Prompt: Look through the entries below and count the lines that contain "will". Reply with that number only.

Data section start

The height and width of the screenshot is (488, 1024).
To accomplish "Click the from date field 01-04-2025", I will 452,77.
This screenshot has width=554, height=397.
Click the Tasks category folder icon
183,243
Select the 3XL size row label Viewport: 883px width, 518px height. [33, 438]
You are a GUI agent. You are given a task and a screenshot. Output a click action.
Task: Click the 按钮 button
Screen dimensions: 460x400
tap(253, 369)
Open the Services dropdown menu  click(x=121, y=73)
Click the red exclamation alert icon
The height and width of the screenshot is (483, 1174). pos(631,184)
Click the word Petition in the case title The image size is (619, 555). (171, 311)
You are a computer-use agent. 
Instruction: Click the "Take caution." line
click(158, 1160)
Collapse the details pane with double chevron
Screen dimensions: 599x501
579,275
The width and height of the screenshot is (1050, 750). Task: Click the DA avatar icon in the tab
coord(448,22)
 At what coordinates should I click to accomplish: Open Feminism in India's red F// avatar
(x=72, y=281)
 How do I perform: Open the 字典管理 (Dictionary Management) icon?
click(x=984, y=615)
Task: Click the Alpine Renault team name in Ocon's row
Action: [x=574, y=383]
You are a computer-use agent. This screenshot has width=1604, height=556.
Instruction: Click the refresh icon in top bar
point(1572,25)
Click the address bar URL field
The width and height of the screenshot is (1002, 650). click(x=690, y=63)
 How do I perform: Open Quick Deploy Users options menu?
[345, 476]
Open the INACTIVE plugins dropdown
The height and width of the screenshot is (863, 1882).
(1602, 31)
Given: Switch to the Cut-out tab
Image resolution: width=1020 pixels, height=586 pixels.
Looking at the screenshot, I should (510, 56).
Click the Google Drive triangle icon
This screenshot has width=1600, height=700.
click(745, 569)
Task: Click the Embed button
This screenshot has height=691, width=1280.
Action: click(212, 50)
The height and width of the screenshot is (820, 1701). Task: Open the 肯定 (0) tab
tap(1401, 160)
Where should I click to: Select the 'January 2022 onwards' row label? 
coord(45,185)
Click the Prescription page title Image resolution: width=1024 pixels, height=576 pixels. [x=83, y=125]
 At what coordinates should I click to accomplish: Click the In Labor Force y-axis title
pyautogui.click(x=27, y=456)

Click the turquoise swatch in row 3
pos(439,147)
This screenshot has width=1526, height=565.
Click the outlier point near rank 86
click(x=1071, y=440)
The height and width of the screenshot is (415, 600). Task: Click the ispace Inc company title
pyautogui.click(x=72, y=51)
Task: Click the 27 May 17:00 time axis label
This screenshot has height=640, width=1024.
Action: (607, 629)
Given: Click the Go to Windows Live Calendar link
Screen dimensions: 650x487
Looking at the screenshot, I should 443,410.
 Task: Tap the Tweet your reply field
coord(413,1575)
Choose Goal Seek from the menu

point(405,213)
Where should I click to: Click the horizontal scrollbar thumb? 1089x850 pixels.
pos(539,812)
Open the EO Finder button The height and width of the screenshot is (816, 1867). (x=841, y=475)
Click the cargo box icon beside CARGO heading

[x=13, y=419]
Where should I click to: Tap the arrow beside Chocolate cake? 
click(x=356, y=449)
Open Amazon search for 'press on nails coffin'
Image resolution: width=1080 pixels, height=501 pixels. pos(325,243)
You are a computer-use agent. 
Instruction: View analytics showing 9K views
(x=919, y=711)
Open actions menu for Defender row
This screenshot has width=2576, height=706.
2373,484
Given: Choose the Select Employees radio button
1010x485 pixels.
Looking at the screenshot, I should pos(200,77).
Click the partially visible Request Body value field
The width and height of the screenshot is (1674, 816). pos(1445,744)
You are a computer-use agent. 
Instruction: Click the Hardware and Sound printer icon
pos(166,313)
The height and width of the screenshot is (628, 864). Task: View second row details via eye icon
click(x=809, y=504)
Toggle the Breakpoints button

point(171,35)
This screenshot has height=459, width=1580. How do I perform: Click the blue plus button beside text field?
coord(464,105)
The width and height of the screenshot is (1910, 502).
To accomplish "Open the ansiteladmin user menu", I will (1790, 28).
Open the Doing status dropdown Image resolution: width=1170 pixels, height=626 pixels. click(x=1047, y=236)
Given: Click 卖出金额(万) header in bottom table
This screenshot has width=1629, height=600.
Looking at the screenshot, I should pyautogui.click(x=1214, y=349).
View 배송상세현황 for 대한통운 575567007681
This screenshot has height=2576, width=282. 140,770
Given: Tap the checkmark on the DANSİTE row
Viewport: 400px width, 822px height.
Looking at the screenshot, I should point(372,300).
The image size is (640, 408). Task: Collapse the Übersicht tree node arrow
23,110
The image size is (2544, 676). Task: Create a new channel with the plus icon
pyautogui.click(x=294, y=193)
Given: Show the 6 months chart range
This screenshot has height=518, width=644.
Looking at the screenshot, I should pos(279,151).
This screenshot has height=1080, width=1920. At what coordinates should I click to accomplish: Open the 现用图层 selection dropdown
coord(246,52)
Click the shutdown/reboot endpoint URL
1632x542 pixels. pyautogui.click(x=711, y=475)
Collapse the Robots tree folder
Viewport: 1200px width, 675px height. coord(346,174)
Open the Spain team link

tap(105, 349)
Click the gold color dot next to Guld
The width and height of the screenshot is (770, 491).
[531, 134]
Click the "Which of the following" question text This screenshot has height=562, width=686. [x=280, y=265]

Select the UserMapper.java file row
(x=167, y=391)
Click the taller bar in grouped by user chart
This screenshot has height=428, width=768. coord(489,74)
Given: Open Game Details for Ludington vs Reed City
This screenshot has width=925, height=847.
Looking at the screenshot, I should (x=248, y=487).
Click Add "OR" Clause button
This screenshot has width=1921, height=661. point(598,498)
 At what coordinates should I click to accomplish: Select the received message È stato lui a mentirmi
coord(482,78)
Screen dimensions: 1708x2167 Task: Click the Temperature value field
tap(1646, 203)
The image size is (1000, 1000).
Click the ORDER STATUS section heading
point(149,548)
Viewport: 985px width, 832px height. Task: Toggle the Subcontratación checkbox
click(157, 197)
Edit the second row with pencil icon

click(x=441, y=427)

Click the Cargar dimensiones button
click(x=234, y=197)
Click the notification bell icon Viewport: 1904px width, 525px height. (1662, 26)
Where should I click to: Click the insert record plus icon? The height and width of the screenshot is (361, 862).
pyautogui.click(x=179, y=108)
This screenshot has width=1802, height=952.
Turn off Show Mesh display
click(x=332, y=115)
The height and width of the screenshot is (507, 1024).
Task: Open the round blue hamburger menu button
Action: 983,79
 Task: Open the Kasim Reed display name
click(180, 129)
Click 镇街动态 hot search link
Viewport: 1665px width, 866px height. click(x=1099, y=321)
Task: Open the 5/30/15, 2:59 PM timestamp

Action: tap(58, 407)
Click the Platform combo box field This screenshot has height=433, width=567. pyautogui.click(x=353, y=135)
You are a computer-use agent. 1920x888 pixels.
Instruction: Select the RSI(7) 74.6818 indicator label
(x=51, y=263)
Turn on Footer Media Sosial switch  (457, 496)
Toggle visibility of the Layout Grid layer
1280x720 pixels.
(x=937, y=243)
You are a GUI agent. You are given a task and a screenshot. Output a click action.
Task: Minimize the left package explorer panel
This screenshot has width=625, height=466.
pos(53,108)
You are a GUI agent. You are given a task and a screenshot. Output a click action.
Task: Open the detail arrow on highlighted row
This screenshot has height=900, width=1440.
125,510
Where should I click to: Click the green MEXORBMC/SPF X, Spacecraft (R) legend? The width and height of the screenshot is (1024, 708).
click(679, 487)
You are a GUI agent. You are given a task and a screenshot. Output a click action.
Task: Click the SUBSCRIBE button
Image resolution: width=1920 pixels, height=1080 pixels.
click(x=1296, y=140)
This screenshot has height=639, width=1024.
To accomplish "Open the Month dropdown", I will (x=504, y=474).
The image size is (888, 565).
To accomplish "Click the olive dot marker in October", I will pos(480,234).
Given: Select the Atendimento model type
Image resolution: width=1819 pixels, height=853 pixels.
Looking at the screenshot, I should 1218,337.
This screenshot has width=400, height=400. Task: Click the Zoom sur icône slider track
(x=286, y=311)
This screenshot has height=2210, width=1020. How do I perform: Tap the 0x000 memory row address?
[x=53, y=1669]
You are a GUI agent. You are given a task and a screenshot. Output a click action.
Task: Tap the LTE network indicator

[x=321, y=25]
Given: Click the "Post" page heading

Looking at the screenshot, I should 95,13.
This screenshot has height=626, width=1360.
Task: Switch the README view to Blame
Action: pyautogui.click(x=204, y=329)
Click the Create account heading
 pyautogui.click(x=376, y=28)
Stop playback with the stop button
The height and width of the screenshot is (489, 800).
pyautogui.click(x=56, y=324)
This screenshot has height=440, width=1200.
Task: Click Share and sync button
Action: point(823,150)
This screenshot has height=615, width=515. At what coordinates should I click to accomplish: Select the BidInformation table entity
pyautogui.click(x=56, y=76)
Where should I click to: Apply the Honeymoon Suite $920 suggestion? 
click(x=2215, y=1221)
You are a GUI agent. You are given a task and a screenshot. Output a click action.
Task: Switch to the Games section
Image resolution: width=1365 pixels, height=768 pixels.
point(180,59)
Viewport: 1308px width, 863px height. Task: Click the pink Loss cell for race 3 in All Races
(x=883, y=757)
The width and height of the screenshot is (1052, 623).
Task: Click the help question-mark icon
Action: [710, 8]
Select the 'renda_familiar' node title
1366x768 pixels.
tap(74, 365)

Data section end

Result of the exercise: 4